### Record set
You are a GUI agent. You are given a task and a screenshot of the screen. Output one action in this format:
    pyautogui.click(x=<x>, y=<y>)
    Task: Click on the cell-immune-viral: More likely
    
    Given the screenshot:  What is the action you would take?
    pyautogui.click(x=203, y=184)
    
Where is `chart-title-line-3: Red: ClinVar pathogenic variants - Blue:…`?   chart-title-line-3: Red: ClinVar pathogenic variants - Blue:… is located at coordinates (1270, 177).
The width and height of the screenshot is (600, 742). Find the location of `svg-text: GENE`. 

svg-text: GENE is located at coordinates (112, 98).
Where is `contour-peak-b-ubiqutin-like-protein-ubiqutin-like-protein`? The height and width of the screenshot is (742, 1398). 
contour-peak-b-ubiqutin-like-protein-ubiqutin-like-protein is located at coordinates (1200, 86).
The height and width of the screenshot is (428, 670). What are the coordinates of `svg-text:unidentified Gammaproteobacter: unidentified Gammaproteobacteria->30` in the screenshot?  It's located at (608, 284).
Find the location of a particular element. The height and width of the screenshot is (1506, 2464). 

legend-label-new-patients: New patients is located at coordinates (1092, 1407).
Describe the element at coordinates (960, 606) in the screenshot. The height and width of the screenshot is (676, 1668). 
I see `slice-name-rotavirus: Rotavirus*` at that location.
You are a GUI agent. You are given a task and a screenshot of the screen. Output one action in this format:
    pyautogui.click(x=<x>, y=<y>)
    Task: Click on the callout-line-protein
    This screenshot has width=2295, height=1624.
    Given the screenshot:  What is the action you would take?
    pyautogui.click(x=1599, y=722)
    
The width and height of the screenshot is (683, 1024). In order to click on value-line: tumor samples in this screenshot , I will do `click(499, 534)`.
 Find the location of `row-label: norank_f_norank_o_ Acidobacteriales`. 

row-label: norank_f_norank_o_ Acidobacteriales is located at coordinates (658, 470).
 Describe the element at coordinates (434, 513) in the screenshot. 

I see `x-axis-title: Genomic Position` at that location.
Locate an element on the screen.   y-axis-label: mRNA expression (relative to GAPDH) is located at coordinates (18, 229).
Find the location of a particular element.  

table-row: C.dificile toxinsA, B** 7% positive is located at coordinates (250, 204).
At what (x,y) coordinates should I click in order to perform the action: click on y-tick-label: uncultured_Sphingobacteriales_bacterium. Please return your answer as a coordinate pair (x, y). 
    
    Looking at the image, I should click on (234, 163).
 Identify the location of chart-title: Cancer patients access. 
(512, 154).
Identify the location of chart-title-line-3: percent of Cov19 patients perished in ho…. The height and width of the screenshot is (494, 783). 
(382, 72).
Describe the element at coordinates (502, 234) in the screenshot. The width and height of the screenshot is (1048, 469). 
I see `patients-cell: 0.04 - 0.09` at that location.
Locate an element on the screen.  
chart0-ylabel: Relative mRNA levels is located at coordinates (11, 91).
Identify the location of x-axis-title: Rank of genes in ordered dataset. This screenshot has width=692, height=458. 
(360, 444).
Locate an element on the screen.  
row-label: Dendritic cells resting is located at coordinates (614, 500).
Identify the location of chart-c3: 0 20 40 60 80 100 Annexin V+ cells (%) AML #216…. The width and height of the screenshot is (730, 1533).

### Description of the task
Using the entries above, please restate each one word for word.

### Expected answer
You are a GUI agent. You are given a task and a screenshot of the screen. Output one action in this format:
    pyautogui.click(x=<x>, y=<y>)
    Task: Click on the cell-immune-viral: More likely
    
    Given the screenshot:  What is the action you would take?
    pyautogui.click(x=203, y=184)
    
Where is `chart-title-line-3: Red: ClinVar pathogenic variants - Blue:…`?   chart-title-line-3: Red: ClinVar pathogenic variants - Blue:… is located at coordinates (1270, 177).
The width and height of the screenshot is (600, 742). Find the location of `svg-text: GENE`. 

svg-text: GENE is located at coordinates (112, 98).
Where is `contour-peak-b-ubiqutin-like-protein-ubiqutin-like-protein`? The height and width of the screenshot is (742, 1398). 
contour-peak-b-ubiqutin-like-protein-ubiqutin-like-protein is located at coordinates (1200, 86).
The height and width of the screenshot is (428, 670). What are the coordinates of `svg-text:unidentified Gammaproteobacter: unidentified Gammaproteobacteria->30` in the screenshot?  It's located at (608, 284).
Find the location of a particular element. The height and width of the screenshot is (1506, 2464). 

legend-label-new-patients: New patients is located at coordinates (1092, 1407).
Describe the element at coordinates (960, 606) in the screenshot. The height and width of the screenshot is (676, 1668). 
I see `slice-name-rotavirus: Rotavirus*` at that location.
You are a GUI agent. You are given a task and a screenshot of the screen. Output one action in this format:
    pyautogui.click(x=<x>, y=<y>)
    Task: Click on the callout-line-protein
    This screenshot has width=2295, height=1624.
    Given the screenshot:  What is the action you would take?
    pyautogui.click(x=1599, y=722)
    
The width and height of the screenshot is (683, 1024). In order to click on value-line: tumor samples in this screenshot , I will do `click(499, 534)`.
 Find the location of `row-label: norank_f_norank_o_ Acidobacteriales`. 

row-label: norank_f_norank_o_ Acidobacteriales is located at coordinates (658, 470).
 Describe the element at coordinates (434, 513) in the screenshot. 

I see `x-axis-title: Genomic Position` at that location.
Locate an element on the screen.   y-axis-label: mRNA expression (relative to GAPDH) is located at coordinates (18, 229).
Find the location of a particular element.  

table-row: C.dificile toxinsA, B** 7% positive is located at coordinates (250, 204).
At what (x,y) coordinates should I click in order to perform the action: click on y-tick-label: uncultured_Sphingobacteriales_bacterium. Please return your answer as a coordinate pair (x, y). 
    
    Looking at the image, I should click on (234, 163).
 Identify the location of chart-title: Cancer patients access. 
(512, 154).
Identify the location of chart-title-line-3: percent of Cov19 patients perished in ho…. The height and width of the screenshot is (494, 783). 
(382, 72).
Describe the element at coordinates (502, 234) in the screenshot. The width and height of the screenshot is (1048, 469). 
I see `patients-cell: 0.04 - 0.09` at that location.
Locate an element on the screen.  
chart0-ylabel: Relative mRNA levels is located at coordinates (11, 91).
Identify the location of x-axis-title: Rank of genes in ordered dataset. This screenshot has width=692, height=458. 
(360, 444).
Locate an element on the screen.  
row-label: Dendritic cells resting is located at coordinates (614, 500).
Identify the location of chart-c3: 0 20 40 60 80 100 Annexin V+ cells (%) AML #216…. The width and height of the screenshot is (730, 1533).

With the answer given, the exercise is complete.